A-t-on le droit de parler de «menace russe»? - Par Gilles Andréani

Les déclarations du président de la République le 5 mars invitant le pays à un sursaut de son effort de défense face à la « Russie qui est une menace pour la France et pour l’Europe » ont ouvert un débat. Sans surprise, la Russie a dénoncé « une attaque russophobe », Sergueï Lavrov y a vu « bien évidemment une menace contre la Russie », cependant que Vladimir Poutine déclarait : « Il y a encore des gens qui veulent revenir à l'époque napoléonienne en oubliant comment ça s'est terminé. »


Gilles Andréani est professeur affilié à Sciences Po

En France, LFI, par la voix de Manuel Bompart a accusé le Président de susciter la peur pour réduire les avantages sociaux. Marine Le Pen a traité Emmanuel Macron de « va-t-en-guerre » et jugé la menace islamiste plus sérieuse que la menace russe, dont elle a reconnu avec réticence qu’elle existait, « comme il y a une menace américaine et une menace chinoise ». Jordan Bardella s’est dissocié de cette analyse, estimant qu’il y avait bien une « menace russe multidimensionnelle » mais qu’il fallait éviter d’entrer dans « une guerre larvée » avec la Russie, puissance nucléaire.

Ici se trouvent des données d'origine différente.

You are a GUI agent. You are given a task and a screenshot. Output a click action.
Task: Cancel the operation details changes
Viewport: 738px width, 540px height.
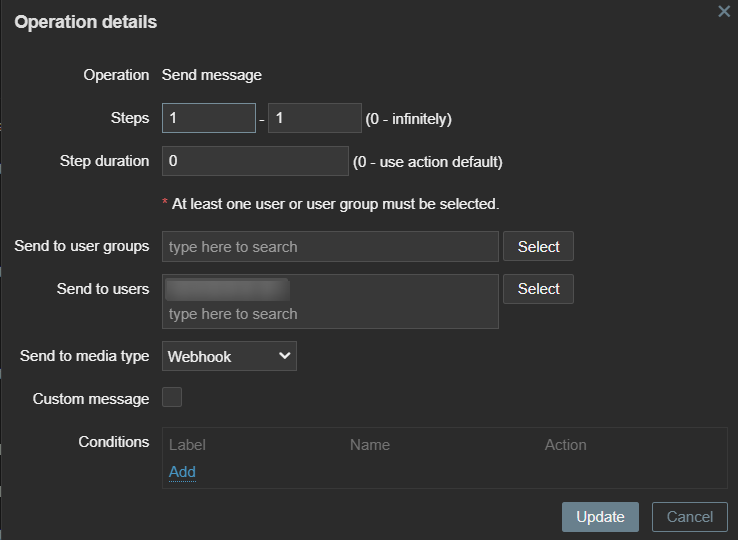[x=689, y=517]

Des responsables de la droite modérée ont également critiqué les positions du Président. François Fillon, David Lisnard, qui a parlé « d’hystérisation », Hervé Morin « d’agressivité ». La presse Bolloré a dénoncé une manœuvre visant à redresser un pouvoir intérieur compromis, le JDD dénonçant le 9 mars « La surenchère de la peur » dans une pleine page où figurait une photo d’Emmanuel Macron ; ce dernier a réagi en appelant le journal à « mieux respecter la véracité des faits ».

Pierre Lellouche a, dans une lettre ouverte[1] au président de la République, écrit : « alors que Trump renoue avec la Russie, vous la désignez comme notre adversaire, voire même comme notre ennemie, faisant vôtre le leitmotiv de Zelensky : «Après l’Ukraine, Poutine prendra l’Europe». Un postulat hautement discutable au regard des piètres performances de l’armée russe après trois années de guerre contre un adversaire cinq fois moins nombreux et bien plus pauvre… »

Cependant, l’opinion française se montrait largement favorable à l’accroissement des efforts de défense, et souscrivait majoritairement à l’existence d’une menace russe[2].

Ce débat, peut-on le trancher et dans quel sens ? Il nous paraît indéniable que la Russie est une menace pour la France et pour l’Europe, mais ce qui la rend aujourd’hui plus aigüe n’est pas tant le surcroît, évident, de son hostilité envers l‘Europe, mais le repli de l’alliance américaine : ce repli fait de l’Europe l’ennemi principal pour la Russie, tout en démultipliant ses capacités de nous nuire, dès lors que nous sommes privés du soutien assuré des Etats-Unis.